En realidad, el rezago de este pensamiento permanece a mi
juicio en nuestro subconsciente colectivo y sistemáticamente
se asocia a lo público un dejo de bondad
y valores generosos y a lo privado, como sistema
(Isapres, AFP, empresas, etc) una visión de egoismo
y avaricia intrínseca, camuflada por buenas palabras.
En el arte de gobernar, desde lo público
para el pueblo en general, aparece como contrapeso y poder
fáctico el sector empresarial (ámbito privado)
el cual carga con esa imagen poco grata y que siempre hace
poco creíble sus intenciones de bienestar común,
mas bien se evidencia bienestar propio.
En el mundo actual el sector denominado privado
es muy poderoso y tiene sin duda un papel relevante en lo
que se decida y haga, siendo ello reconocido por el sector
público, obviamente generando recelo.
Pero, seamos realistas: Ambos mundos tienen repartido el poder
de gobernar, algunos directamente y otros fácticamente,
y ello es un hecho de la causa.

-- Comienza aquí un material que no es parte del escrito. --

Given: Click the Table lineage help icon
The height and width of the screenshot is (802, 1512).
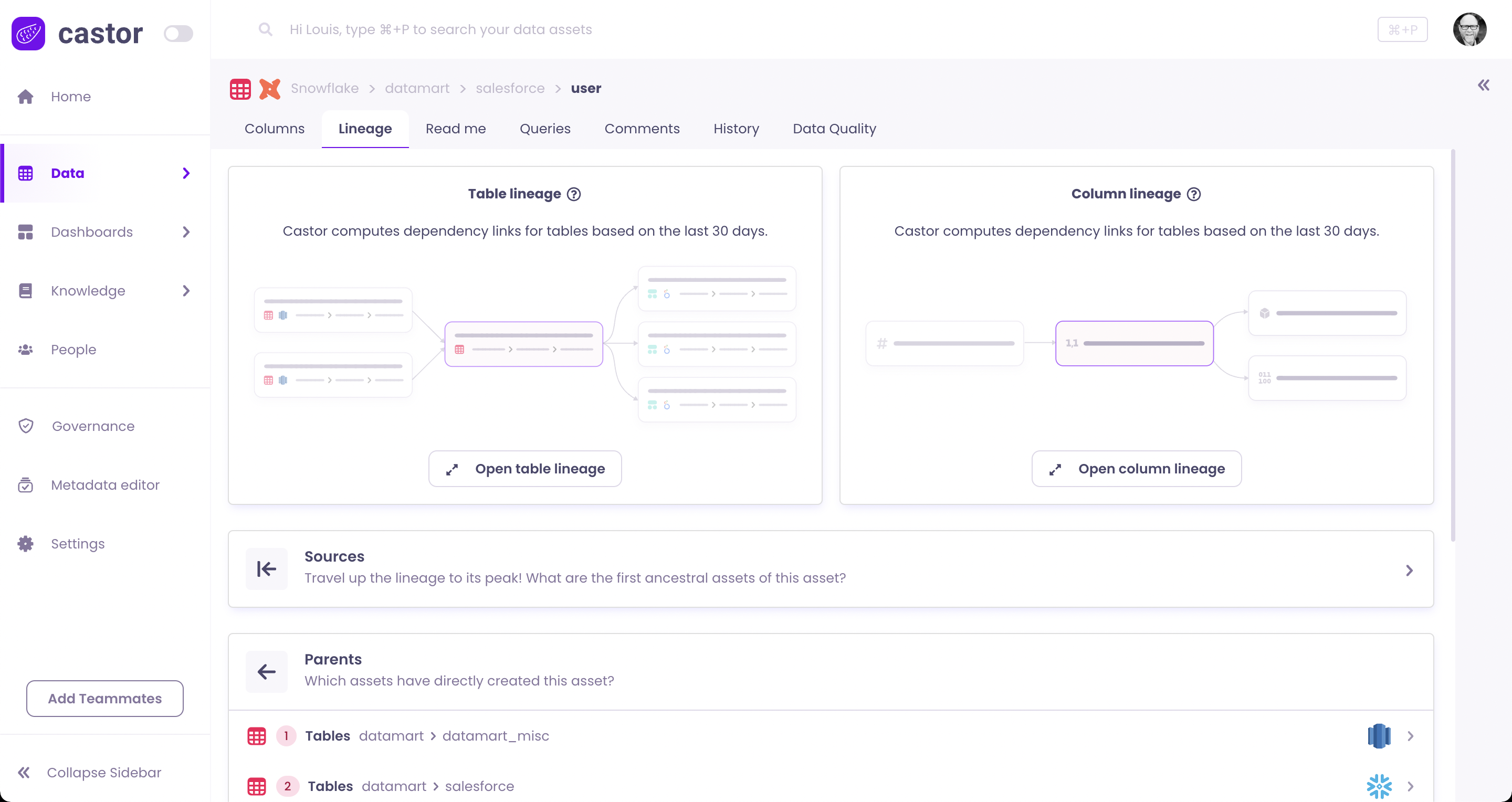Looking at the screenshot, I should tap(573, 194).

También reconozcamos
de una vez que hay muchos vicios públicos y virtudes
privadas en la mayoría de nosotros (personas y organizaciones)
y por ende hay una gran caricatura que deberíamos borrar.
Al eliminar esta falacia, probablemente entendamos mejor que
estamos construyendo todos este mundo y este país.
Que los paises exitosos son aquellos en que, reconociendo
esta obviedad en el fondo de su corazón, se dejan de
payasadas y cooperan.
Viene un cambio de gobierno y esperamos los privados
que los candidatos públicos nos propongan
un programa de gobierno para elegir quien nos representa mejor,
pero en realidad estamos escogiendo un gobierno
y debe gobernarnos, dirigirnos, conducirnos hacia la felicidad.
Ello no disminuye nuestra responsabilidad, ya que nosotros,
privados, empresas, personas; debemos construir realmente
esa felicidad.
En el actual gobierno hay grandes ejemplos en que se ha actuado
en ese sentido: El modelo de las concesiones aplicadas a casi
todo, han generado el espacio justo en que el sector público
ha puesto las reglas de eficiencia y el sector privado las
ha implementado. ¿Quién paga? Al final siempre
doña Juanita Moya , no nos engañemos, pero el
uso de su dinero es más productivo. Ese modelo ha demostrado
ser eficiente y creo que el sector público
del futuro deberá utilizarlo muy a menudo para fijar
los modelos empresariales de bien común,
como la salud, la educación, el transporte, la seguridad.
Nosotros que trabajamos en el ámbito de la tecnología,
hemos visto como en estos años hemos entregado la posibilidad
de optimizar viejos modelos de uso público, como en
las autopistas con los Tags, la justicia incorporando TI,
la posibilidad de mejorar el servicio del gobierno a traves
de e-government, la mejora de precios de las licitaciones
a través de Chile-Compra, la educación con el
proyecto enlaces, el transporte con el modelo tecnológico
del Transantiago, etc.
Es decir, en síntesis, las Tríadas: Gobierno-Imaginación-Reglas;
Privados- Inversión-Eficiencia; Ciudadanos-Impuestos-Calidad
de vida son las claves del éxito en un modelo en que
los vicios y las virtudes son relativos a cada cual y finalmente
son calificativos o juicios relativos aplicables a todos,
sin excepción. Es posible , y lo afirmo, con el mismo
dinero mejorar la calidad de vida y ello es la clave de todo.